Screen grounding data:
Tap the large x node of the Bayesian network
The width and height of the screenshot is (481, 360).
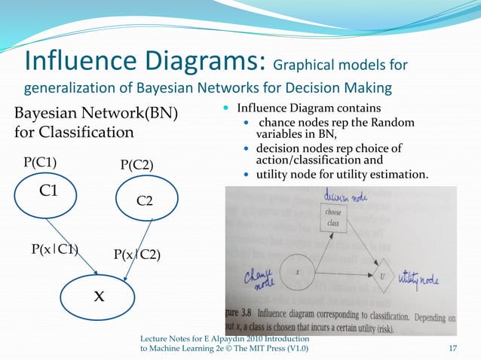pos(98,295)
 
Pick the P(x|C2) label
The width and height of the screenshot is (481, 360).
pos(136,254)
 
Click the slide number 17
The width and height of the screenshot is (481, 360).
pos(453,348)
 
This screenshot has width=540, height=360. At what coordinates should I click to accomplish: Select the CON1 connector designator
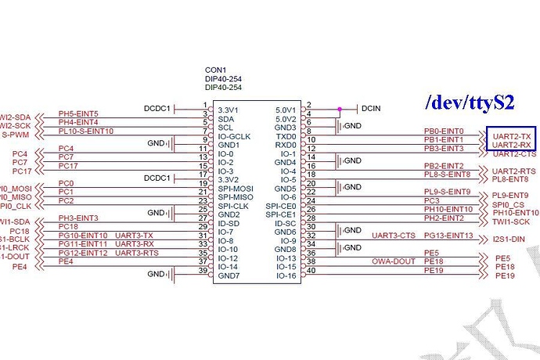click(214, 70)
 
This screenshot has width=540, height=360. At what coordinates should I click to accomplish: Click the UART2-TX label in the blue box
click(513, 136)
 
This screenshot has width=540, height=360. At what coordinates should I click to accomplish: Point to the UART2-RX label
click(513, 145)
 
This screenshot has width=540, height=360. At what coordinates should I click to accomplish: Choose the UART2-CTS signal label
click(514, 153)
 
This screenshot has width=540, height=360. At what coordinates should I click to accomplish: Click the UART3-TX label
click(134, 236)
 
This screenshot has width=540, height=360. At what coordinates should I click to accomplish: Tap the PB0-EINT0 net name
click(444, 131)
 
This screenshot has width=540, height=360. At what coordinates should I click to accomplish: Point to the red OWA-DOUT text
click(394, 261)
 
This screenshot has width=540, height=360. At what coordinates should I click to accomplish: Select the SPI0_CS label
click(509, 205)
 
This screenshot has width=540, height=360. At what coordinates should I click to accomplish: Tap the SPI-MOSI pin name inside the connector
click(236, 189)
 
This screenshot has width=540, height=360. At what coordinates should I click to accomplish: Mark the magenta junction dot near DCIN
click(339, 109)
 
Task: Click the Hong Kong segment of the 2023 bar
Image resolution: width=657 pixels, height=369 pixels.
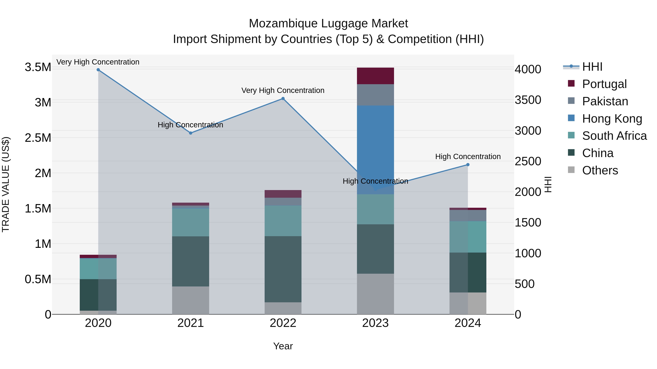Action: (x=375, y=143)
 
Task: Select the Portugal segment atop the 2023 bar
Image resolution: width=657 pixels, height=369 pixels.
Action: (x=375, y=76)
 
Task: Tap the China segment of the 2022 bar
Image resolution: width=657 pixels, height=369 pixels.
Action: (x=283, y=269)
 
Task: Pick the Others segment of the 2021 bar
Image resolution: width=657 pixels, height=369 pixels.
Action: (x=191, y=300)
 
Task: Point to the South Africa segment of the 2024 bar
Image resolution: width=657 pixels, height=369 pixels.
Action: (x=468, y=237)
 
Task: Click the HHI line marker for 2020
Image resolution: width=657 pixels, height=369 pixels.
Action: (x=98, y=70)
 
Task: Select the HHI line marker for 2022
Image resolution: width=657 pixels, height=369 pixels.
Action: (x=283, y=99)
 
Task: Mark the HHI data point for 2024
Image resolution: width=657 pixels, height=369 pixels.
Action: (x=468, y=165)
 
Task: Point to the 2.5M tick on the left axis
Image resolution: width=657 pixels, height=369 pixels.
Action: (x=38, y=138)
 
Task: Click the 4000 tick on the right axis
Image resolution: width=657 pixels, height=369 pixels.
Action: (x=528, y=69)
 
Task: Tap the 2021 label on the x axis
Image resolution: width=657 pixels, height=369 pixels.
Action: (x=191, y=323)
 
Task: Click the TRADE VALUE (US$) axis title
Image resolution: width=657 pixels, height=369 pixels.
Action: (x=6, y=184)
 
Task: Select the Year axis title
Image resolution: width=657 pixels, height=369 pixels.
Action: (x=283, y=346)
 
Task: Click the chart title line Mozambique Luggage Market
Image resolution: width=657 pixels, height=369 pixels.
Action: (x=328, y=24)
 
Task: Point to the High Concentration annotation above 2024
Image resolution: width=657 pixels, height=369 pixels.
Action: (x=468, y=156)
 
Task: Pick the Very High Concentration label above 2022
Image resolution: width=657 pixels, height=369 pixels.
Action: (x=283, y=90)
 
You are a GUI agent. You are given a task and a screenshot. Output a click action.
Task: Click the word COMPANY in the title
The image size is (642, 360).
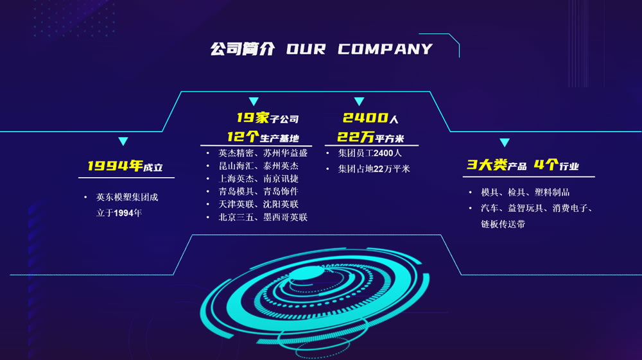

Aim of the exercise
Quote all of the data above word for word, leaving out the pictures.

Correct answer
Tap the large x node of the Bayesian network
The width and height of the screenshot is (481, 360).
pos(98,295)
 
Pick the P(x|C2) label
The width and height of the screenshot is (481, 360).
pos(136,254)
 
Click the slide number 17
The width and height of the screenshot is (481, 360).
pos(453,348)
 
This screenshot has width=540, height=360. At what coordinates should I click to accomplish: Select the CON1 connector designator
click(214, 70)
 
This screenshot has width=540, height=360. At what coordinates should I click to accomplish: Click the UART2-TX label in the blue box
click(513, 136)
 
This screenshot has width=540, height=360. At what coordinates should I click to accomplish: Point to the UART2-RX label
click(513, 145)
 
This screenshot has width=540, height=360. At what coordinates should I click to accomplish: Choose the UART2-CTS signal label
click(514, 153)
 
This screenshot has width=540, height=360. At what coordinates should I click to accomplish: Click the UART3-TX label
click(134, 236)
 
This screenshot has width=540, height=360. At what coordinates should I click to accomplish: Tap the PB0-EINT0 net name
click(444, 131)
 
This screenshot has width=540, height=360. At what coordinates should I click to accomplish: Point to the red OWA-DOUT text
click(394, 261)
 
This screenshot has width=540, height=360. At what coordinates should I click to accomplish: Select the SPI0_CS label
click(509, 205)
 
This screenshot has width=540, height=360. At what coordinates should I click to accomplish: Tap the SPI-MOSI pin name inside the connector
click(236, 189)
 
This screenshot has width=540, height=360. At what coordinates should I click to accomplish: Mark the magenta junction dot near DCIN
click(339, 109)
 
Task: Click the Hong Kong segment of the 2023 bar
Image resolution: width=657 pixels, height=369 pixels.
Action: (x=375, y=143)
 
Task: Select the Portugal segment atop the 2023 bar
Image resolution: width=657 pixels, height=369 pixels.
Action: (x=375, y=76)
 
Task: Tap the China segment of the 2022 bar
Image resolution: width=657 pixels, height=369 pixels.
Action: (x=283, y=269)
 
Task: Pick the Others segment of the 2021 bar
Image resolution: width=657 pixels, height=369 pixels.
Action: (x=191, y=300)
 
Task: Point to the South Africa segment of the 2024 bar
Image resolution: width=657 pixels, height=369 pixels.
Action: (x=468, y=237)
 
Task: Click the HHI line marker for 2020
Image resolution: width=657 pixels, height=369 pixels.
Action: (x=98, y=70)
 
Task: Select the HHI line marker for 2022
Image resolution: width=657 pixels, height=369 pixels.
Action: (x=283, y=99)
 
Task: Mark the HHI data point for 2024
Image resolution: width=657 pixels, height=369 pixels.
Action: (x=468, y=165)
 
Task: Point to the 2.5M tick on the left axis
Image resolution: width=657 pixels, height=369 pixels.
Action: (x=38, y=138)
 
Task: Click the 4000 tick on the right axis
Image resolution: width=657 pixels, height=369 pixels.
Action: (x=528, y=69)
 
Task: Tap the 2021 label on the x axis
Image resolution: width=657 pixels, height=369 pixels.
Action: (x=191, y=323)
 
Task: Click the TRADE VALUE (US$) axis title
Image resolution: width=657 pixels, height=369 pixels.
Action: (x=6, y=184)
 
Task: Select the Year axis title
Image resolution: width=657 pixels, height=369 pixels.
Action: (x=283, y=346)
 
Task: Click the chart title line Mozambique Luggage Market
Image resolution: width=657 pixels, height=369 pixels.
Action: (x=328, y=24)
 
Task: Point to the High Concentration annotation above 2024
Image resolution: width=657 pixels, height=369 pixels.
Action: (x=468, y=156)
 
Task: Pick the Very High Concentration label above 2022
Image resolution: width=657 pixels, height=369 pixels.
Action: (x=283, y=90)
 
You are a GUI agent. You are given a task and a screenshot. Output a click action.
Task: Click the word COMPANY in the title
The image size is (642, 360).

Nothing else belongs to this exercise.